**Work to complete**
Rewrite the lines starting at the one that contains "y). Image resolution: width=1456 pixels, height=819 pixels." and continuing through the end, replacing "dropdown menu" with "drop-down list" and leaving everything else unchanged.

[Lines for locating words and elements]
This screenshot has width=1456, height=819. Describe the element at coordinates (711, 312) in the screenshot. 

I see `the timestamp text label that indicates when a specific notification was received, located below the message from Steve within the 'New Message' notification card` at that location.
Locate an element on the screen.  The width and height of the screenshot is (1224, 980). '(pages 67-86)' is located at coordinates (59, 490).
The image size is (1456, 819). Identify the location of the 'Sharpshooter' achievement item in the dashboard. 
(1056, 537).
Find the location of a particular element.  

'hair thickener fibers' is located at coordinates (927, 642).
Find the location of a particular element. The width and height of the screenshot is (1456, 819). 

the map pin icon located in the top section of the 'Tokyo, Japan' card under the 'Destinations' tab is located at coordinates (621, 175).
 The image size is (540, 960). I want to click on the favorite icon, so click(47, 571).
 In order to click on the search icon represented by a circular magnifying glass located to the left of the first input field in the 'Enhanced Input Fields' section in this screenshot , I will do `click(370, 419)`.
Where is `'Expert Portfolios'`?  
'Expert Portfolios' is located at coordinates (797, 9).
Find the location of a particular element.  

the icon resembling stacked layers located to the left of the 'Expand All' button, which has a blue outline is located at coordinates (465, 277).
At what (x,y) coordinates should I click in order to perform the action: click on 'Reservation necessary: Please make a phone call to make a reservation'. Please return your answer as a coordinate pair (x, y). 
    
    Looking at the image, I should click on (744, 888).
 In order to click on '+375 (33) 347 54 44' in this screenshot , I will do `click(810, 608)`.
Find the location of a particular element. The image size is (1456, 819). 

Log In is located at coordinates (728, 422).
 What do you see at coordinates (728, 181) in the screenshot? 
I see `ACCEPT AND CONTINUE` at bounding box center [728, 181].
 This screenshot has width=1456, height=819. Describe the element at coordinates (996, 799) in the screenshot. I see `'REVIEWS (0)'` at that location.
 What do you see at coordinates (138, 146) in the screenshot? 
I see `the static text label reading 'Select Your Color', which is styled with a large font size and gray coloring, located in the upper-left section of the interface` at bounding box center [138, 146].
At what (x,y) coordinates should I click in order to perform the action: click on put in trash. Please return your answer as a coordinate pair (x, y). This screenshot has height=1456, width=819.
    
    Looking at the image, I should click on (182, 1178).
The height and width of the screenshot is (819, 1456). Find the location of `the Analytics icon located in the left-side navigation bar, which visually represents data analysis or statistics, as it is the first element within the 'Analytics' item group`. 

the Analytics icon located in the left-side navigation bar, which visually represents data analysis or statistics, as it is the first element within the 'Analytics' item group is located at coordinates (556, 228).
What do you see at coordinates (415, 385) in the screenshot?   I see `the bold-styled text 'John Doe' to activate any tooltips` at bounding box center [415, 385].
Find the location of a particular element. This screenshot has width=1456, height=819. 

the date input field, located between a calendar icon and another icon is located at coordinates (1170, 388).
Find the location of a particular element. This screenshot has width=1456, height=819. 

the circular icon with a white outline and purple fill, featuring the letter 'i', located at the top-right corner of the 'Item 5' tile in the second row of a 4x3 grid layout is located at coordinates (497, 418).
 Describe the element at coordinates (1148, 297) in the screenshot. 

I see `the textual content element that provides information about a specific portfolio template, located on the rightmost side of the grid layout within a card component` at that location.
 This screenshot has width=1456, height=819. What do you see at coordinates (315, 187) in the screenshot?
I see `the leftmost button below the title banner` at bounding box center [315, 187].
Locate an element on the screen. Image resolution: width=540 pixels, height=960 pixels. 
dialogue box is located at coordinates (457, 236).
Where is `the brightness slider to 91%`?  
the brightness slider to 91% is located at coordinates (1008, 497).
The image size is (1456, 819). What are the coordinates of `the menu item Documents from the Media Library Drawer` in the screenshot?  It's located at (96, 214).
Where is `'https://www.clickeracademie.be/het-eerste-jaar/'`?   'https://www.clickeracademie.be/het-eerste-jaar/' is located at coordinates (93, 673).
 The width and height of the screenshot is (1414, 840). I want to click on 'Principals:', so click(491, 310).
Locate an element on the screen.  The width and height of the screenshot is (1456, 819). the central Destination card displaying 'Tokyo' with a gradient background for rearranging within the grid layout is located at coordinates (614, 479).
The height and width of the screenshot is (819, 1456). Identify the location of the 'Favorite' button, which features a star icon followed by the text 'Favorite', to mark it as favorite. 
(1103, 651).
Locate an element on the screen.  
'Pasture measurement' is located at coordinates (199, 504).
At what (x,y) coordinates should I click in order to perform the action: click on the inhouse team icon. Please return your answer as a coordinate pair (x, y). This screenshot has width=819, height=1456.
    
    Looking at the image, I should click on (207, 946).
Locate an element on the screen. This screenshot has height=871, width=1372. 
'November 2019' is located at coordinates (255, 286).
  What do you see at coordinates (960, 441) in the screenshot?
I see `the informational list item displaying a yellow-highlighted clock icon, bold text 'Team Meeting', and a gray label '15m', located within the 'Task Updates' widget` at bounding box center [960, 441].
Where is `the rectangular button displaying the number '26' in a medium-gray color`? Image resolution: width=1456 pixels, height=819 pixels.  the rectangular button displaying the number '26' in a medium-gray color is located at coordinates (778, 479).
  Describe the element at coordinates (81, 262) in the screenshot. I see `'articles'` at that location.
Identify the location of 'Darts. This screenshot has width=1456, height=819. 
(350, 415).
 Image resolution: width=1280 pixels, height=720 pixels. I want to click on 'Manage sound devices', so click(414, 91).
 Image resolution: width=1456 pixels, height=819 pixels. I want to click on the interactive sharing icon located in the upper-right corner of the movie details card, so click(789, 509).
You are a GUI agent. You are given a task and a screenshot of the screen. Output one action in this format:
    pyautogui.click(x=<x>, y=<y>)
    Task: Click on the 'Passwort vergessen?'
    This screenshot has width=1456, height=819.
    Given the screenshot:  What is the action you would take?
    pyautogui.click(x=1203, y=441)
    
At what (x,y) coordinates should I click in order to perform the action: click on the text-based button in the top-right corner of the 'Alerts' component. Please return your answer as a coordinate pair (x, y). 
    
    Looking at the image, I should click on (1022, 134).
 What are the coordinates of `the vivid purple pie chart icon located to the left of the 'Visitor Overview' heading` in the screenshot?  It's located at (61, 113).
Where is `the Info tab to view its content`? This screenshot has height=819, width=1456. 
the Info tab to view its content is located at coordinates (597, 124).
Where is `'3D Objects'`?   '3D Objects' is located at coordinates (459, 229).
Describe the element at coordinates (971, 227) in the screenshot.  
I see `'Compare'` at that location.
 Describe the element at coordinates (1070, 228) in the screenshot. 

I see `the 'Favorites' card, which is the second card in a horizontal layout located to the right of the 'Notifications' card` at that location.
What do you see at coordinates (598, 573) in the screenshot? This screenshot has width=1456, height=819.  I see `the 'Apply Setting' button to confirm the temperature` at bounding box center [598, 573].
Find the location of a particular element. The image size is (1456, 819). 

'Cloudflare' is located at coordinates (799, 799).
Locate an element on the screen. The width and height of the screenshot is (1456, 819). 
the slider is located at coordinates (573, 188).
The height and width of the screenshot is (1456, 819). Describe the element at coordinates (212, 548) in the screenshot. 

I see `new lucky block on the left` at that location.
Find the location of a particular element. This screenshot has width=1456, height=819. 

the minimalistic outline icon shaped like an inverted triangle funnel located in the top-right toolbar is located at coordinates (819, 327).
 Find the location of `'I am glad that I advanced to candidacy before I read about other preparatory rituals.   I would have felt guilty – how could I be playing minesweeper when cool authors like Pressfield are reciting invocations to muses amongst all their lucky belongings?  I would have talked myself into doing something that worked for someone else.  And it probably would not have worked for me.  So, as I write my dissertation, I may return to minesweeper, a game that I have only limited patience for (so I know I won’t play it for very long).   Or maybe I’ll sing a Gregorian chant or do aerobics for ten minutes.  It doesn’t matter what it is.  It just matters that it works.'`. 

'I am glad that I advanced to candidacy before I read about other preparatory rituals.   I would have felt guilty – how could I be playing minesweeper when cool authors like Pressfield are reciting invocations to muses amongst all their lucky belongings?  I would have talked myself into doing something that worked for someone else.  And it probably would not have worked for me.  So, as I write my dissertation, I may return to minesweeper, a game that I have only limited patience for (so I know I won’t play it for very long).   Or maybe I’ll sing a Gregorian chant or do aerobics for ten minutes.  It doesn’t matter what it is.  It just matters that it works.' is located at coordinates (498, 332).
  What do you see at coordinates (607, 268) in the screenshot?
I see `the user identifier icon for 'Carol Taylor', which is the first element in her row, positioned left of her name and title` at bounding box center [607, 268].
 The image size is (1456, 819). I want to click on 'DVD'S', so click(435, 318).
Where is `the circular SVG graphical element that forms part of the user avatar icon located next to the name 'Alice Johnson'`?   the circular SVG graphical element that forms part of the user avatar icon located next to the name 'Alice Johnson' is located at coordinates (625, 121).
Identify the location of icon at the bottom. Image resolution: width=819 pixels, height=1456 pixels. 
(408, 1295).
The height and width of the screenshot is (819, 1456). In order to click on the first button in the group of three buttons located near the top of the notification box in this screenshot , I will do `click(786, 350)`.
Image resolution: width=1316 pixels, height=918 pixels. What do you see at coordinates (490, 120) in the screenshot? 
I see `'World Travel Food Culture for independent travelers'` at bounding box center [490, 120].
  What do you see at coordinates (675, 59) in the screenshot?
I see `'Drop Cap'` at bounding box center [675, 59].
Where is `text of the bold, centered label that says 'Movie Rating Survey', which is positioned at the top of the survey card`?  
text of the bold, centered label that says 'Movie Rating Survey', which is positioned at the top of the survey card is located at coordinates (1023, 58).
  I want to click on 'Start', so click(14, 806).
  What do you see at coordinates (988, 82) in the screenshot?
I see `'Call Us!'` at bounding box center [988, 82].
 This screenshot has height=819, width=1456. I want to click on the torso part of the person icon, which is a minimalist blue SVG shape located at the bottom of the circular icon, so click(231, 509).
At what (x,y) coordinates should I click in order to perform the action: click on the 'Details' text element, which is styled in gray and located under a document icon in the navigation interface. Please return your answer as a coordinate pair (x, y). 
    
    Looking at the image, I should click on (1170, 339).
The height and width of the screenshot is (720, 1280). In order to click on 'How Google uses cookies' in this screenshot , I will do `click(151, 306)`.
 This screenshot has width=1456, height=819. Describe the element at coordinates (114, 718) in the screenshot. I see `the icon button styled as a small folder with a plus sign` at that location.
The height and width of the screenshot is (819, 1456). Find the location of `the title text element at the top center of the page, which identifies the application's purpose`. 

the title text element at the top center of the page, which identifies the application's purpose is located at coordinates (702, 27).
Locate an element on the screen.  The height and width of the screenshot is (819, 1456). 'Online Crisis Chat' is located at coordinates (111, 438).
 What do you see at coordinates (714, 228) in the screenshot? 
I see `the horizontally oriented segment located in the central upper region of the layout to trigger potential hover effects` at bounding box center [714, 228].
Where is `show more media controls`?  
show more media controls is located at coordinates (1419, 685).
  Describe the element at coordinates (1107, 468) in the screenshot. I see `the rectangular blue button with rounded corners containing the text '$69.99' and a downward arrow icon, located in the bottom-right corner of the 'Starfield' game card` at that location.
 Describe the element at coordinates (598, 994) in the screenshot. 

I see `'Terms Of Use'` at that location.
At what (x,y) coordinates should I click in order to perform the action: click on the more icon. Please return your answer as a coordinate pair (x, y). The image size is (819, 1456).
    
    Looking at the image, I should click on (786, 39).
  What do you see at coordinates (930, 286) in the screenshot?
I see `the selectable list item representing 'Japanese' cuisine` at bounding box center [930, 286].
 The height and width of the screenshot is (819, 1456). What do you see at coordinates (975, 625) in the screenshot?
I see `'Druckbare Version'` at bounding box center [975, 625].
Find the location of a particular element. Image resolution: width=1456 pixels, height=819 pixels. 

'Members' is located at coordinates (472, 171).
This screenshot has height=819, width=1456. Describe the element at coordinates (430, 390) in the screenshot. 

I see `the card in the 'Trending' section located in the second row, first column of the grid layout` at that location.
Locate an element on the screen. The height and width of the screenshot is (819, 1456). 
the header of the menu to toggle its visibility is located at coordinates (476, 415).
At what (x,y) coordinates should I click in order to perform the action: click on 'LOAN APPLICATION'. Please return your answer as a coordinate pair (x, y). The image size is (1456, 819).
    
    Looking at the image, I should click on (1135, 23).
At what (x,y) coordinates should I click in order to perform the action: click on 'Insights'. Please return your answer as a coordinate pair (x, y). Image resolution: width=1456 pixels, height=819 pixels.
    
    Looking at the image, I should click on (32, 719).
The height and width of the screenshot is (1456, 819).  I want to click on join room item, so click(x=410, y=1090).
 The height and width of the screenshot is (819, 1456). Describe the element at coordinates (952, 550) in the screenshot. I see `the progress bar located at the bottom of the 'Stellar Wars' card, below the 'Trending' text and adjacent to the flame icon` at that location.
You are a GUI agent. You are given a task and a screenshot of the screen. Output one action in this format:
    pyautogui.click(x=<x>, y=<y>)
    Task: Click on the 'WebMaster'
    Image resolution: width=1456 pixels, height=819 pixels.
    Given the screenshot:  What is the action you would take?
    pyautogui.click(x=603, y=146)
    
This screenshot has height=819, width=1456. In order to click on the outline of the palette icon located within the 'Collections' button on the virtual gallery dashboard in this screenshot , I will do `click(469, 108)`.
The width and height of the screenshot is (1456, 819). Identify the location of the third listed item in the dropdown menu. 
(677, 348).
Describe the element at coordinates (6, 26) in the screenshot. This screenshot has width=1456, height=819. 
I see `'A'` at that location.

**Answer to the problem**
At what (x,y) coordinates should I click in order to perform the action: click on 'Insights'. Please return your answer as a coordinate pair (x, y). Image resolution: width=1456 pixels, height=819 pixels.
    
    Looking at the image, I should click on (32, 719).
The height and width of the screenshot is (1456, 819).  I want to click on join room item, so click(x=410, y=1090).
 The height and width of the screenshot is (819, 1456). Describe the element at coordinates (952, 550) in the screenshot. I see `the progress bar located at the bottom of the 'Stellar Wars' card, below the 'Trending' text and adjacent to the flame icon` at that location.
You are a GUI agent. You are given a task and a screenshot of the screen. Output one action in this format:
    pyautogui.click(x=<x>, y=<y>)
    Task: Click on the 'WebMaster'
    Image resolution: width=1456 pixels, height=819 pixels.
    Given the screenshot:  What is the action you would take?
    pyautogui.click(x=603, y=146)
    
This screenshot has height=819, width=1456. In order to click on the outline of the palette icon located within the 'Collections' button on the virtual gallery dashboard in this screenshot , I will do `click(469, 108)`.
The width and height of the screenshot is (1456, 819). Identify the location of the third listed item in the drop-down list. 
(677, 348).
Describe the element at coordinates (6, 26) in the screenshot. This screenshot has width=1456, height=819. 
I see `'A'` at that location.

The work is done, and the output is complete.